A comparison of our results to the studies listed in Table 1 shows that in general, our results are similar to previous attempts to cluster authoritarian countries, and consequently also compatible with the theoretical frameworks, which underline these classifications. In contrast to these previous studies, however, our classification provides the empirically most rigorous findings, demonstrates that the clusters (especially in 2014) are relatively stable independently from which indicators are studied and allows us to identify countries, which are borderline cases between two clusters and thus difficult to classify.
Questions on König, Pascal D. and Sebastian Jäckle (2017): “Clusteranalyse”. In: Jäckle, Sebastian (ed.): “Neue Trends in den Sozialwissenschaften Innovative Techniken für qualitative und quantitative Forschung“. Springer VS. (pages to read: 51-84).
(1) Read sections 1 and 2. What is cluster analysis and what is it good for?
Inductive, to seek and build group structures based on data. The method is useful to see how data can get classified into various groups based on qualitative and/or quantitative differences. The groups are meant to be rather homogeneous and identifiable in comparison to other groups, so they are likely to vary significantly from each other. So the groups are not identified beforehand but are rather determined based on the data and how the data can be grouped.

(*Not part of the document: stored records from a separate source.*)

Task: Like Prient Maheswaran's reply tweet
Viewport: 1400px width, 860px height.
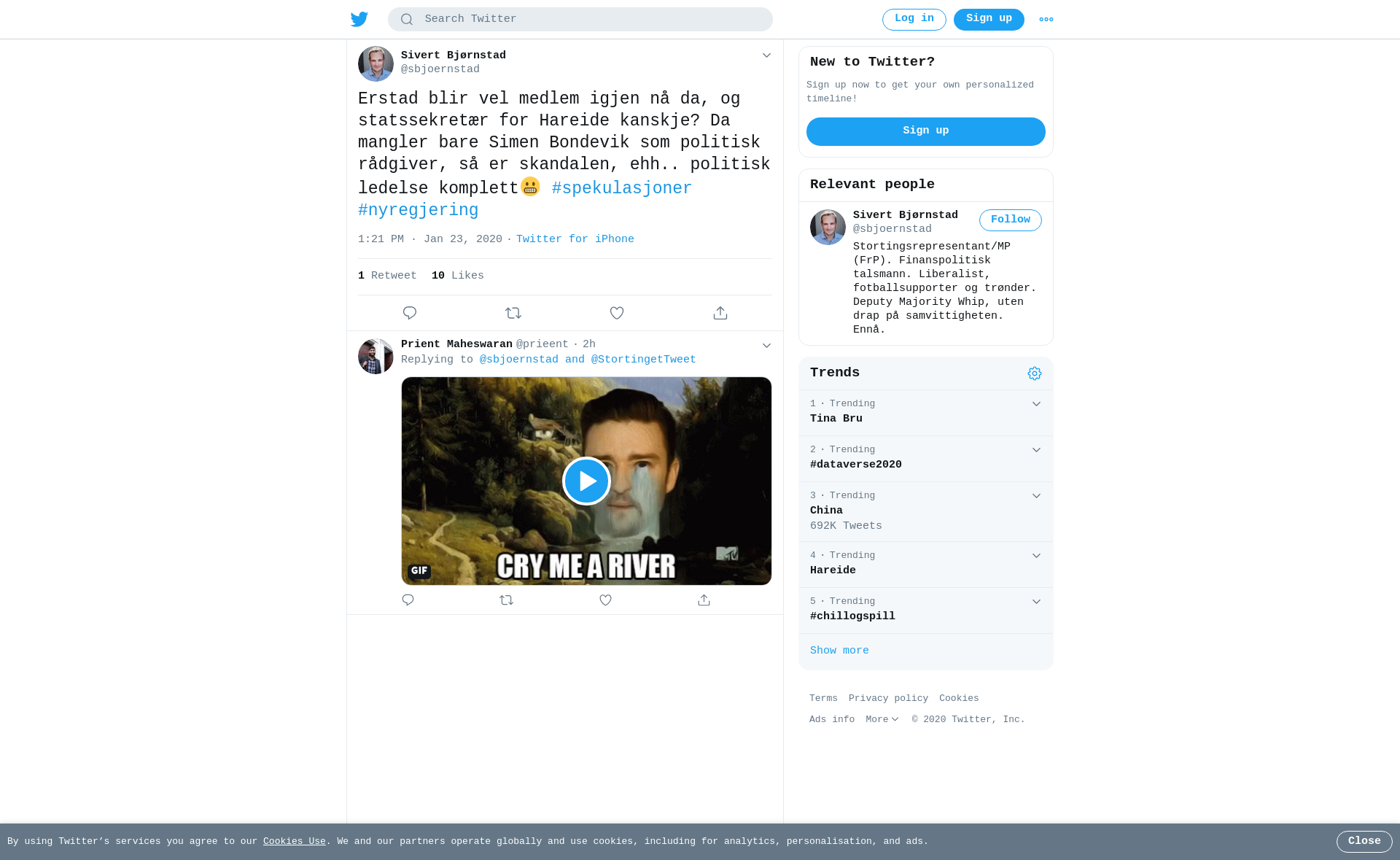Action: tap(605, 600)
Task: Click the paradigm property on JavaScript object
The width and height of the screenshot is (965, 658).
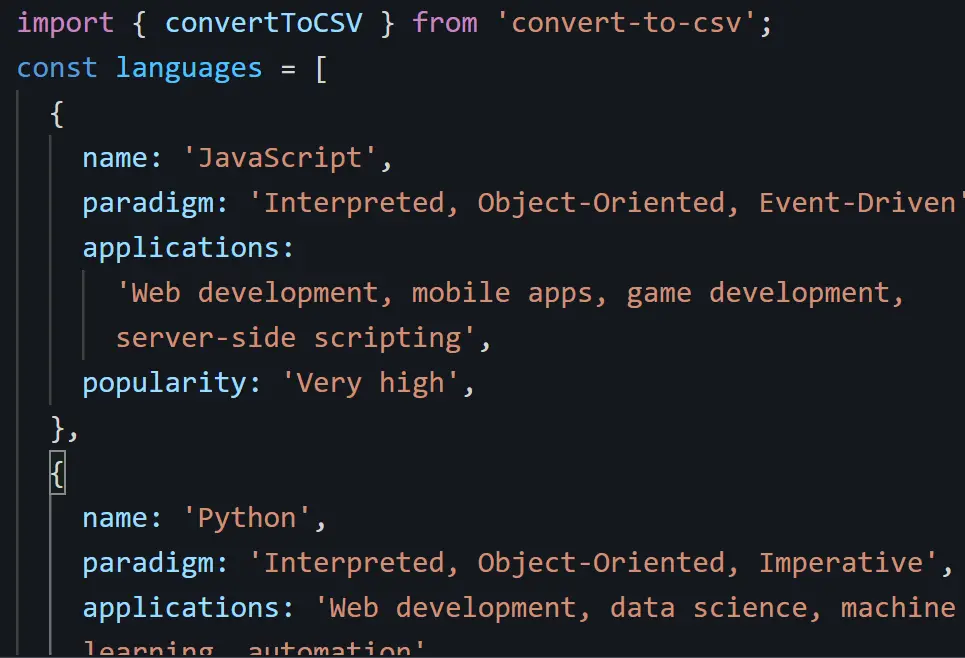Action: coord(148,202)
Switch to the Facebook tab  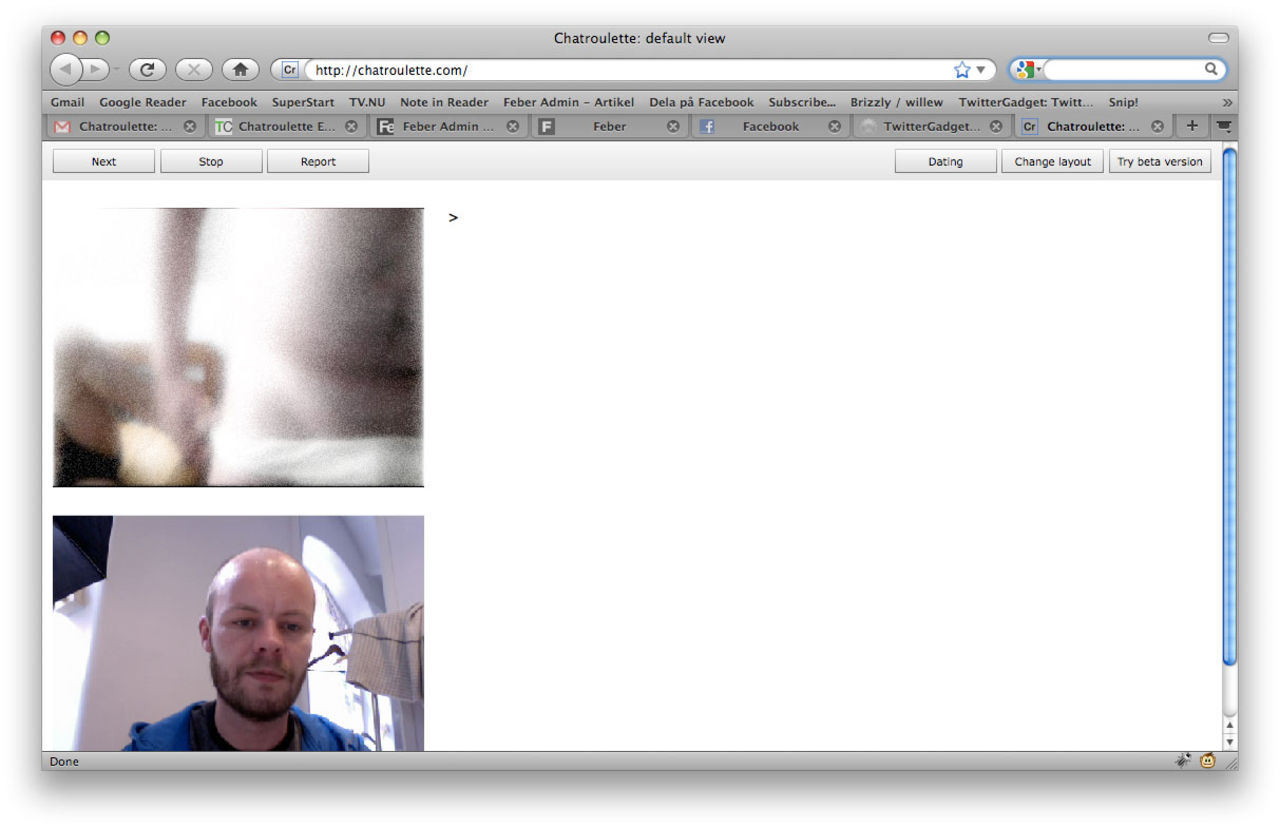pos(769,126)
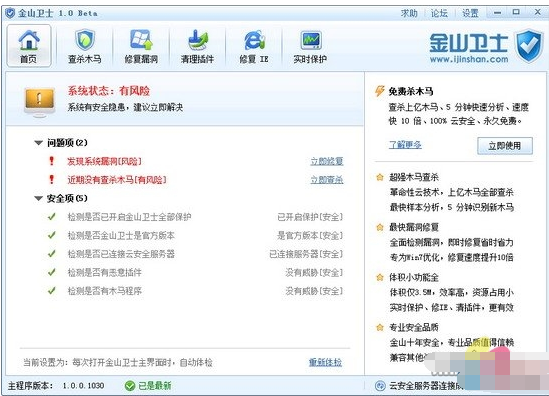
Task: Click the 立即使用 button
Action: pos(505,145)
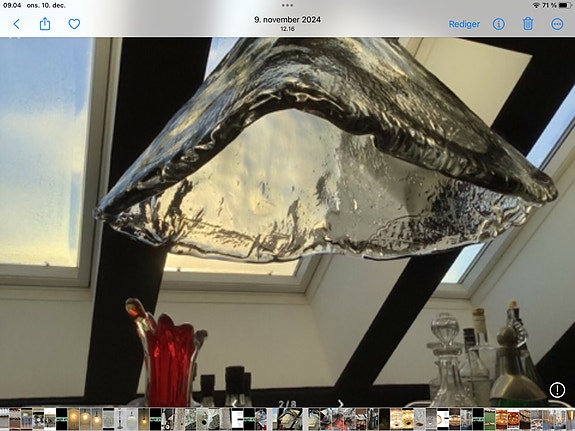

There are different types of clustering, as there is no unique form of it, consisting of the hierarchical and the partitioned (k-means) methods.
(2.1) What is the difference between agglomerative clustering (bottom-up) and divisive-clustering (top-down)?
Both, agglomerative (bottom-up) and divisive (top-down) are part of the hierarchical clustering methods. Agglomerative clustering is the “melting” (grouping?) one after each other of individual observations. When a whole cluster consisting of all observations is split into single objects, it’s a divisive clustering method.
(2.2) What is the purpose of similarity measures (Ähnlichkeitsmaßen) in clustering?
There are similarity measures (Ähnlichkeitsmaßnahmen) and distance measures which are measured for comparing pairs of objects with interesting features. This allows to assess if two elements are so similar to be put into the same cluster. There are types of similarity measures such as Matching-coefficient, Phi-coefficient, Rogers-Tanimoto.
(2.3) The authors describe several clustering methods, which are illustrated in Table 3. Try to make sense of each of these methods, and their purpose.
Single Linkage: minimum distance between two links
complete linkage: longest distance between two links
average linkage: average distance between two links
(2.4) What are the strengths and weaknesses of hierarchical clustering?
There are no firmly established criteria for hierarchical clustering thus it remains more explorative. This makes it more flexible and more open to interpretation but on the other side it makes it more complex and less clear. It is usually limited to a maximum of several hundred objects, thus a smaller data base, nevertheless, this also means that several outliers can highly affect the dendogram and its structure
(2.5) What is a dendrogram and what does it show?
Dendogram: based on distance / similarity measures, it shows the “clustering levels” of the objects and the connection between the objects and groups. Because each object can only be allocated to one superordinate group, there is a hierarchical structure. The leaves of the groups shows cluster homogeneity. The longer, the more homogeneous. The optimum number of clusters are found across the horizontal line, when all cut leaves have a high enough distance to the next “melting point”. Example shows that the best would be a two-cluster solution, followed by a four-cluster solution.
(3.1) What is k-means clustering and does it differ from hierarchical clustering?
It is a variant of partitioned clustering. While in hierarchical clustering, the amount of clusters are determined afterwards based on the analysis process, in the partitioned clustering the clusters are pre-determined with ideally its own means.